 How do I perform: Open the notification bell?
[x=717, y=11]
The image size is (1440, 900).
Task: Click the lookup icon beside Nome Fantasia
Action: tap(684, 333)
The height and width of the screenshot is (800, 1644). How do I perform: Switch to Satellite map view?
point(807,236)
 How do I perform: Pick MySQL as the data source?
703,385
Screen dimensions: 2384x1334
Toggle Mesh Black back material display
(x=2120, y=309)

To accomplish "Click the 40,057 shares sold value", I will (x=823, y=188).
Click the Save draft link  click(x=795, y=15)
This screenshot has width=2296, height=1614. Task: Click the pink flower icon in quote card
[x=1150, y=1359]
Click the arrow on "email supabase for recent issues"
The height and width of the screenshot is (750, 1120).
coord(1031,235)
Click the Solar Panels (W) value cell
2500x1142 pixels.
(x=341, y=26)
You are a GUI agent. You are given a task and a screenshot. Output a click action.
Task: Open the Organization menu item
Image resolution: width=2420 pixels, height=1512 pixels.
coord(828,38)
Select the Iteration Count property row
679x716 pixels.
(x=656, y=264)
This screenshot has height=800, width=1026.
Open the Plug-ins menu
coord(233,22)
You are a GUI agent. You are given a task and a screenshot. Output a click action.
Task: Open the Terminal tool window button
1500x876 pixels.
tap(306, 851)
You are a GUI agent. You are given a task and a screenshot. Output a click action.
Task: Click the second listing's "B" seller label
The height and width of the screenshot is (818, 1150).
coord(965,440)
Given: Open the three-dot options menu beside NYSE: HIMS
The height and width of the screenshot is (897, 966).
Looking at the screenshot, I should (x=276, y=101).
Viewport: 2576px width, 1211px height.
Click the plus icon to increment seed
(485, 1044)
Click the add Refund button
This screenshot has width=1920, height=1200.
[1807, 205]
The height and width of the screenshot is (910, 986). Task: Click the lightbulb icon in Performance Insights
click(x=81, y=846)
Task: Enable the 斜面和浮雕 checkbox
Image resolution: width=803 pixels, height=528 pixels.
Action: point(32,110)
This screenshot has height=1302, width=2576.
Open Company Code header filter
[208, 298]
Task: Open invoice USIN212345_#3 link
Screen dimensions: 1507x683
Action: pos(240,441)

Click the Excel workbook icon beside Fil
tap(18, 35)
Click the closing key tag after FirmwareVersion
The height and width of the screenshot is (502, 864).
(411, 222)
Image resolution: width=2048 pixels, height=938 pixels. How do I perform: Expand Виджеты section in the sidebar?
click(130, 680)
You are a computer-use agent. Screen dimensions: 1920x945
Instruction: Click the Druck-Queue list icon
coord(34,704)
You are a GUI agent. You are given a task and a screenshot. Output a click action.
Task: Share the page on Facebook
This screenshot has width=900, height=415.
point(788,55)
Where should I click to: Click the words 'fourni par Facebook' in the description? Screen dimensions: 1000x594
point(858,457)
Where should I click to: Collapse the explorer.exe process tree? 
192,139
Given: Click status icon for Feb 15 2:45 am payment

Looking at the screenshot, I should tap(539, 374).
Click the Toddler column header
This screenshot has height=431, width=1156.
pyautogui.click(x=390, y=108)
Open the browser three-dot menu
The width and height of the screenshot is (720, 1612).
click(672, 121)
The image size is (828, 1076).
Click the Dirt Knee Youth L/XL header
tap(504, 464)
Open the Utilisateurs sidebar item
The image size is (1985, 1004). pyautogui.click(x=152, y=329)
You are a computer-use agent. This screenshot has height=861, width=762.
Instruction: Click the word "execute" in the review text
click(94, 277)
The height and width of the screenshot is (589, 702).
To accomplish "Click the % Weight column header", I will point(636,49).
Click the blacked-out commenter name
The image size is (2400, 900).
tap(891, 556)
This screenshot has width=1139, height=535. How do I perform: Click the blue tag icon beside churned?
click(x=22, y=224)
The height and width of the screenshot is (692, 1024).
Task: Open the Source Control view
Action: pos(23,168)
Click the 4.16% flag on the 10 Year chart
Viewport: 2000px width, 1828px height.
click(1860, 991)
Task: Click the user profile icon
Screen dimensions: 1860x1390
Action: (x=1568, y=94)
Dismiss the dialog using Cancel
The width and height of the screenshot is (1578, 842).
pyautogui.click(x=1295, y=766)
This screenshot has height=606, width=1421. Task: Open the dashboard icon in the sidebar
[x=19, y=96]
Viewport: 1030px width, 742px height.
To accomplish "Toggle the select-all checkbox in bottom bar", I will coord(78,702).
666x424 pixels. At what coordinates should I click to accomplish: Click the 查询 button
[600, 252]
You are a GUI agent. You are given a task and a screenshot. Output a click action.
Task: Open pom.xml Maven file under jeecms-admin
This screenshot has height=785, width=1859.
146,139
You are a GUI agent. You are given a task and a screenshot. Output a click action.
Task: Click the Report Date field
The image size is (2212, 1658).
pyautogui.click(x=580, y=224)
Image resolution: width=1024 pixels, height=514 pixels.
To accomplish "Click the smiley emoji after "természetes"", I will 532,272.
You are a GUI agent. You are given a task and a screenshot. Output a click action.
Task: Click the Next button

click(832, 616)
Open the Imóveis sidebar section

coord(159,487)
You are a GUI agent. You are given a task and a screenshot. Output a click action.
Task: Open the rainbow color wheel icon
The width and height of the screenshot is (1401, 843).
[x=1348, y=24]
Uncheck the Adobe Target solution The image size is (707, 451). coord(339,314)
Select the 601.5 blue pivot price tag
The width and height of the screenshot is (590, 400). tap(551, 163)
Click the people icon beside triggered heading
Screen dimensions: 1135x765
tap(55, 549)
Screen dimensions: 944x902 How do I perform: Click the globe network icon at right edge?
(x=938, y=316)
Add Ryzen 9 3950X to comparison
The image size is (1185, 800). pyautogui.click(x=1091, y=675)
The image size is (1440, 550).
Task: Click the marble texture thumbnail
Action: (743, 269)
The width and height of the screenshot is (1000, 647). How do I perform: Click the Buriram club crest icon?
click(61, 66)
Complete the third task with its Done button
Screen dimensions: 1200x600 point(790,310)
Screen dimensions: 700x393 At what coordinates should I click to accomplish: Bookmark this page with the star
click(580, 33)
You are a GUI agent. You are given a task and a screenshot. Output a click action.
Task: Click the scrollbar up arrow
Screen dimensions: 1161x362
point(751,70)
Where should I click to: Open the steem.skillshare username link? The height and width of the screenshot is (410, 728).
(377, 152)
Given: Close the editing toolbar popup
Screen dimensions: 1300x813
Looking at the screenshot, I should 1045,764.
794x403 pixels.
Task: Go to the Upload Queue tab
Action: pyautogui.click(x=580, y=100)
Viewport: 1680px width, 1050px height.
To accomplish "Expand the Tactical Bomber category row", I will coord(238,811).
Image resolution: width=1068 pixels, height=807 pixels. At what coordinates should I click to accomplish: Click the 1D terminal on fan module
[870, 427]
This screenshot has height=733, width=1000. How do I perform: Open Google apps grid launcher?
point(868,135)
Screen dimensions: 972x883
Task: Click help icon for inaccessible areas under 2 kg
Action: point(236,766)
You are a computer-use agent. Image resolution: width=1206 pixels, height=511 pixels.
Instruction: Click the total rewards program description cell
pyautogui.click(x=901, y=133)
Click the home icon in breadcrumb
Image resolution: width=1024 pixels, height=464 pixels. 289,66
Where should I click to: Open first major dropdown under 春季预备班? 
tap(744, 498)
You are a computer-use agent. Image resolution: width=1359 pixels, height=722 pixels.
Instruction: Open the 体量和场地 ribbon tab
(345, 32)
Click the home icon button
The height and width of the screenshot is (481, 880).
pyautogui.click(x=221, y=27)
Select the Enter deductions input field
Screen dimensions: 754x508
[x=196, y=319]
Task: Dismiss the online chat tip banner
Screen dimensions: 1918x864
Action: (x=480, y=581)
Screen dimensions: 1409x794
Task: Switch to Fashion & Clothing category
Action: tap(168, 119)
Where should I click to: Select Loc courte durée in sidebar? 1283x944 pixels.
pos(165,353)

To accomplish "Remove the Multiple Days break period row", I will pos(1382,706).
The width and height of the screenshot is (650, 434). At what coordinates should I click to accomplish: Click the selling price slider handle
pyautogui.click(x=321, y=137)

—————

- **GIVEN EXERCISE**
Pull out every line of the items above that contains the string "column", and treat uppercase and lowercase letters as different.

- **FULL SOLUTION**
Click the Toddler column header
To accomplish "Click the % Weight column header", I will point(636,49).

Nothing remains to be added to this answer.